Since cassettes typically contain sufficient tape for more than one recording, it is desirable for a user to know the relative amounts of tape on the supply reel and on the take-up reel. The user might wish to estimate whether sufficient blank tape is present on the supply reel to make a recording of a given length. A known method of estimating the available recording time is to estimate the length of tape on the supply reel by measuring the diameter of the roll of tape on the reel. Based upon the length of the tape on the roll, and the speed at which the recording apparatus transports the tape past the recording head, the available recording time can be calculated.
Measuring tape roll diameter requires using windows and transparent flanges on the tape reels for viewing the tape. Since the user must look through two layers of transparent material, it is important that both sides of both the window and the transparent flange be clean and free of scratches or other defects. Of the four surfaces involved, only the outside of the cassette window is accessible for cleaning.
While suitable transparent polymeric thermoplastic materials are available for producing cassette windows and flanges, these materials suffer from certain disadvantages. These materials tend to be higher in cost and less durable than opaque materials.
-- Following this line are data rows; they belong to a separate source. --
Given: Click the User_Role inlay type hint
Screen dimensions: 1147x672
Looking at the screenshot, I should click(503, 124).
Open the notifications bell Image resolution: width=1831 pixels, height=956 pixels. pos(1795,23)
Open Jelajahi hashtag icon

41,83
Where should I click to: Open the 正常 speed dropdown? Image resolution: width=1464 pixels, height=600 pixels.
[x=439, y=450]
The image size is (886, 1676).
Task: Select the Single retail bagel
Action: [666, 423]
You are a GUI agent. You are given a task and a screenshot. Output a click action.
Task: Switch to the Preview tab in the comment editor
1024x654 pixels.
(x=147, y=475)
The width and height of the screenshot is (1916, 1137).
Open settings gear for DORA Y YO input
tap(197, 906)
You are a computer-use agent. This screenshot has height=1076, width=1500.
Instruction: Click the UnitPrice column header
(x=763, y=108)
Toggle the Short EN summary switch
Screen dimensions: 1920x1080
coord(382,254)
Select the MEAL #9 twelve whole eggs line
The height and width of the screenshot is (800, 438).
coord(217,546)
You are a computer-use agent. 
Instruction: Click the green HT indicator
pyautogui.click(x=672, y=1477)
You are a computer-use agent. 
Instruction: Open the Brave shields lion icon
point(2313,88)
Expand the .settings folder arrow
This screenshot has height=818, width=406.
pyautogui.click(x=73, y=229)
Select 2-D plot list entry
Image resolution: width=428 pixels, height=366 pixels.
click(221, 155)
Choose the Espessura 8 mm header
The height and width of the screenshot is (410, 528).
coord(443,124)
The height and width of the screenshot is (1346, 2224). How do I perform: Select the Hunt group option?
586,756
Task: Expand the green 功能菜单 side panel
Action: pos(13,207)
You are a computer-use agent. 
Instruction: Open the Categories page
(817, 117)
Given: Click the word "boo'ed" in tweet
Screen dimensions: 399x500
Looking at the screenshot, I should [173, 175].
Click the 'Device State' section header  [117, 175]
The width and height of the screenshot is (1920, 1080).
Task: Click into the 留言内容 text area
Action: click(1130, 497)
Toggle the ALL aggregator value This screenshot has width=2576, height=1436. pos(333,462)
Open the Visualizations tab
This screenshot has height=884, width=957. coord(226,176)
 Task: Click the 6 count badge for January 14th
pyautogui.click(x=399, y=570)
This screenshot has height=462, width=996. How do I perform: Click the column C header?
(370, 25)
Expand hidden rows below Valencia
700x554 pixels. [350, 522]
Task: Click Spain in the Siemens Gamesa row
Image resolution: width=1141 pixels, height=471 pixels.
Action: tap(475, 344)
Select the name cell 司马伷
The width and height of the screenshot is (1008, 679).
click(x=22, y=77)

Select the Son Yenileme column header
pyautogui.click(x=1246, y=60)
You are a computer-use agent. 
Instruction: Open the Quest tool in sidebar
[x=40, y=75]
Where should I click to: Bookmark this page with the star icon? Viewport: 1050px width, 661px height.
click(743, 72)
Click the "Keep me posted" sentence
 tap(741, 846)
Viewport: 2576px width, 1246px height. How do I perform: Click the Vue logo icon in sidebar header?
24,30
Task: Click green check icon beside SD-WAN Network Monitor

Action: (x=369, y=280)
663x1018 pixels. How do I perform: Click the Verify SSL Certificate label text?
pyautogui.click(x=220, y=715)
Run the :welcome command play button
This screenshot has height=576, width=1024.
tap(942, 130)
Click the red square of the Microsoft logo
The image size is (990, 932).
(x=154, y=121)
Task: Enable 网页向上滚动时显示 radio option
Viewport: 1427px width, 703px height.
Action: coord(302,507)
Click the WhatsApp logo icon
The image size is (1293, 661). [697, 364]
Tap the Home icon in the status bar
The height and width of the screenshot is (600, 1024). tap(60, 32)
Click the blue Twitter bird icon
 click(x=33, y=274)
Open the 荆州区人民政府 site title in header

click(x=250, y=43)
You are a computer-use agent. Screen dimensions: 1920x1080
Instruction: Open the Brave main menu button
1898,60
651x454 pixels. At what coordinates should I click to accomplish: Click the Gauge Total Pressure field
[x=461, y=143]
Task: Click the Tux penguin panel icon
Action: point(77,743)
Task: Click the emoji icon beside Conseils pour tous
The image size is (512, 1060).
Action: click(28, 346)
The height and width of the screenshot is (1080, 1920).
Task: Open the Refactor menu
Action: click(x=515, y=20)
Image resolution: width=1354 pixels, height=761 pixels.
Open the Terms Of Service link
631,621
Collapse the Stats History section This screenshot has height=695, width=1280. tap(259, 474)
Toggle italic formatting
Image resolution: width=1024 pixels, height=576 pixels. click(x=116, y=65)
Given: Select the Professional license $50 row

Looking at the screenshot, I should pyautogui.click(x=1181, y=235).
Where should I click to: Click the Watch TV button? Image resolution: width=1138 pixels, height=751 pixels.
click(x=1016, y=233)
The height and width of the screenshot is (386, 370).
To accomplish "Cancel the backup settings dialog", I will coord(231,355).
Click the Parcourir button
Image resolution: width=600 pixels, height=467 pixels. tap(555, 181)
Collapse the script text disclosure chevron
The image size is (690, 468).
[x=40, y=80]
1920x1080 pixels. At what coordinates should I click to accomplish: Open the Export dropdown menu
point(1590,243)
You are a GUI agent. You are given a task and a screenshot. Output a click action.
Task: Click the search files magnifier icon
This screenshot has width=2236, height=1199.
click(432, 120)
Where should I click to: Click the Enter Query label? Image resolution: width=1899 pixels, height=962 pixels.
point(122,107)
Furthermore, the number of additives available for improving mechanical properties of transparent thermoplastics is limited by the need to maintain transparency. For example, transparent styrene and styrene-acrylonitrile (SAN) are brittle and easily cracked during assembly and use. Additives used to increase impact strength tend to degrade the transparency of the material to an unacceptable level. Another problem which arises in the molding of transparent parts from thermoplastics is that the flow of the material being molded often leads to variations in optical properties, called flow lines, which produce distortion and detract from the usefulness and appearance of the product.
Known methods for providing more precise estimates of the amount of tape contained on a reel include measuring scales. One scale is disclosed in U.S. Pat. No. 4,501,396, and is attached to a videocassette window. Other tape cassettes provide scale markings molded into the window itself for this purpose. One difficulty with these scales is that they are located a distance from the tape, so that changes in the direction of viewing of the tape can cause significant error, due to parallax, in measuring tape roll diameter.
U.S. Pat. No. 4,846,419 discloses a measuring scale molded directly into the reel flange, to place the scale nearer to the tape, thereby reducing, although not eliminating, error due to parallax. Measuring scales molded into plastic surfaces suffer from an additional problem. Molding imperfections in the region surrounding the scale markings are common, and these imperfections can cause optical distortion which makes reading of the scale difficult and introduces measurement error.
A further disadvantage of transparent tape reels is that the choice of flange color is severely limited. In selling products into a competitive market, the use of attractive colors is an important device for increasing customer appeal.
There is a need for a cassette reel flange having improved mechanical properties, particularly improved impact strength, while still permitting the user to visually estimate the amount of tape contained on the reel. There is also a need for an easily-read tape roll measurement scale which has greatly reduced parallax and optical distortion, to provide greater accuracy in estimating tape length, and which can be transparent, translucent, or opaque.